Maximizing weighted sum of eigenvalues of a matrix ($\Lambda_1 U^\top \Lambda_2 U \Lambda_1$)

Solution 1:

I find a proof. Define $a_{d+1}:=0$. Then our objective function equals $$ \begin{aligned} \sum_{i=1}^d (a_i-a_{i+1})\sum_{j=1}^i \mathrm{eigval}_j (U^\top \Lambda_2 U \Lambda_1^2) &\le \sum_{i=1}^d (a_i-a_{i+1})\sum_{j=1}^i \mathrm{eigval}_j (U^\top \Lambda_2 U)\; \mathrm{eigval}_j(\Lambda_1^2) \\ &= \sum_{i=1}^d a_i \;\mathrm{eigval}_i(U^\top \Lambda_2 U)\;\mathrm{eigval}_i(\Lambda_1^2), \end{aligned} $$ where we use the property $\mathrm{eigval}_i(AB)=\mathrm{eigval}_i(BA)$ for s.p.d. $A,B$, and the inequality is from this mathoverflow answer. (As the diagonal matrices have positive and decreasing diagonal elements,) equality is attained when $U^2=I$.

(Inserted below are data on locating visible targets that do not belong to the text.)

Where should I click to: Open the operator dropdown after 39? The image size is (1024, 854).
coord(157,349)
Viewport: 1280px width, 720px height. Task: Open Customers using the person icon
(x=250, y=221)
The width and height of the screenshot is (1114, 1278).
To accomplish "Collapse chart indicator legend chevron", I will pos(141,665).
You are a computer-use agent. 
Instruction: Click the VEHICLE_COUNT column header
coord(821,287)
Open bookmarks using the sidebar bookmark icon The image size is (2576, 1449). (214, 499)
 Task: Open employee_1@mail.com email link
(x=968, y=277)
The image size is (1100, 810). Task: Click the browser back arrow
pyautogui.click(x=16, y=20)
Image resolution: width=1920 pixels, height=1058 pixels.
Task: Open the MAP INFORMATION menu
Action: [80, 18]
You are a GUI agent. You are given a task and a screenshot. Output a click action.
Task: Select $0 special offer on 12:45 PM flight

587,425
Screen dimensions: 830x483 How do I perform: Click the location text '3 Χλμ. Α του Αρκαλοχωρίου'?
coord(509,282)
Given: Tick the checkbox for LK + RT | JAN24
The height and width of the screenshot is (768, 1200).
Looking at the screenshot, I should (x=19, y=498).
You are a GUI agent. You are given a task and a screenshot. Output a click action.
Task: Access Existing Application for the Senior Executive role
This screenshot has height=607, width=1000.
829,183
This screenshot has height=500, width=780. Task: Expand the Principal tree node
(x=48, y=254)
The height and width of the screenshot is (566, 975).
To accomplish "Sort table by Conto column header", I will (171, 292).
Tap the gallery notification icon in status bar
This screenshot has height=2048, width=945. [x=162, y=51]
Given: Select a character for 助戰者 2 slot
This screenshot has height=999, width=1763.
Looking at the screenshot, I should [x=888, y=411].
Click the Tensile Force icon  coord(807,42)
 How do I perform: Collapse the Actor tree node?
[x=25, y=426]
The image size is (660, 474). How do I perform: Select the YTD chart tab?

It remains to prove these are the only solutions. Another application of the aforementioned inequality yields $$ \text{Objective} \le \sum_{i=1}^{d-1} (a_i-a_d) \;\mathrm{eigval}_i(U^\top \Lambda_2 U)\;\mathrm{eigval}_i(\Lambda_1^2) + a_d \mathrm{Tr}(U^\top \Lambda_2 U \Lambda_1^2). $$ For the trace term to be maximized it must hold that $U^2=I$, and these choices of $U$ attain the equality here. Therefore, they are the only optimas.